Entretanto, quando me sentei ao computador para redigir sobre o trigésimo aniversário de Bicesse, eis que tomei conhecimento da nomeação do general Francisco Pereira Furtado para o cargo de Ministro de Estado e Chefe da Casa de Segurança do Presidente da República, em substituição do general Pedro Sebastião, exonerado no seguimento do furacão Lussati. Então decidi escrever a respeito deste facto.
 
O caso da nomeação do General Francisco Furtado é um de muitos que demonstram, para além qualquer dúvida razoável, que o Presidente da República chegou ao crisol da falta de opções, porquanto o novo Ministro de Estado e Chefe da Casa de Segurança do Presidente da República faz parte de um grupo de pessoas que contribuíram substancialmente para a transformação de Angola num imenso Absurdistão: os generais empresários cuja fortuna resultou do saque desbragado do dinheiro de todos os Angolanos e Angolanas.
 
Outro sinal que ilustra a gravidade do problema reside neste detalhe: Francisco Furtado, de origem carbo-verdiana, foi prospectivo concorrente às eleições presidenciais em Cabo Verde há alguns anos, facto que indica como um país nas mãos de indivíduos de origem estrangeira não avança porque serve apenas como fonte de enriquecimento para que eles invistam nos seus países de origem.
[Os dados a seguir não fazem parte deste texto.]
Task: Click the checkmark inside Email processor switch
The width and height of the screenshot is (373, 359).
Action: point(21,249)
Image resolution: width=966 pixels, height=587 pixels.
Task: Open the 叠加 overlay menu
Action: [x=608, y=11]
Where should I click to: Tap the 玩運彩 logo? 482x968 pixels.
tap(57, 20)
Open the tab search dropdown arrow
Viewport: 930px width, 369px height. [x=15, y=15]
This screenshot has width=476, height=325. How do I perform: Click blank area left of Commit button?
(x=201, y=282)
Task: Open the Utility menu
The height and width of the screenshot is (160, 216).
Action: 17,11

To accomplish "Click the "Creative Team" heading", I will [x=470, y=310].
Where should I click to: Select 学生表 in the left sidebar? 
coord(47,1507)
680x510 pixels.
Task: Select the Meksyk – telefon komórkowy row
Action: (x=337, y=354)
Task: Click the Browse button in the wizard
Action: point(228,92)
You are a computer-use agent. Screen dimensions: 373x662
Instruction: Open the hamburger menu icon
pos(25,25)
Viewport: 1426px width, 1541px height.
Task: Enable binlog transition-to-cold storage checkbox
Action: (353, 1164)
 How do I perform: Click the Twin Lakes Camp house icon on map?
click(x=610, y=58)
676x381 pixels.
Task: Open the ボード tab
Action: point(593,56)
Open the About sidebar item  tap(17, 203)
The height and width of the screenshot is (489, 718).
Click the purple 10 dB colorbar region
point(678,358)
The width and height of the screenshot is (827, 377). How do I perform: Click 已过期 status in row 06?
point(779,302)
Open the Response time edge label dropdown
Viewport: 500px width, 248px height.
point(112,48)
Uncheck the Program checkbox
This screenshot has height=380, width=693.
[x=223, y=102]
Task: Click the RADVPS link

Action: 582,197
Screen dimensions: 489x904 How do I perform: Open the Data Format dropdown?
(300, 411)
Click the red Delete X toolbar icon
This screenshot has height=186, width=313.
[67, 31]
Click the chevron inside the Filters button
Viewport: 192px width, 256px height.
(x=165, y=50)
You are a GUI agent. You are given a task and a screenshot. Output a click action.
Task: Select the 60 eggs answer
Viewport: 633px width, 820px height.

O general possui muitos investimentos em Cabo Verde.
 
João Lourenço está a chegar ao mesmo ponto circular em que partiu em 2017, ou seja, transcorridos 4 anos, a sua infeliz chefia do Estado e do Governo é adornada por este facto angustiante: (já) não há pessoas competentes e simultaneamente decentes no MPLA. O Presidente da República não tem opção senão a de trabalhar com gente corrupta até ao tutano.
 
Ademais, “a exoneração do general Pedro Sebastião leva a questionar por que o Presidente da República não exonera outra figura corrupta que, qual macaco, tem feito caretas aos ingénuos que ainda acreditam que Angola é viável com o MPLA: Eldeltrudes Costa, o chefe do Gabinete do Presidente da República”.
 
Ora, sendo consensual que a manutenção de tal figura tóxica no cargo põe em xeque e genuinidade e seriedade da agenda de combate à corrupção, também é inegável que, mesmo que Edeltrudes Costa fosse exonerado hoje, o seu substituto não seria melhor que ele, e a razão é simples: no MPLA não existem pessoas com probidade. É um partido de gatunos.
 
Ao cabo de 45 anos no poder – nos quais conseguiu fazer de Angola um projecto falhado -, o regime do MPLA está mais do que apodrecido.
 
Faço questão de reiterar o que digo sempre: enquanto o MPLA estiver no poder, Angola não irá a lado nenhum.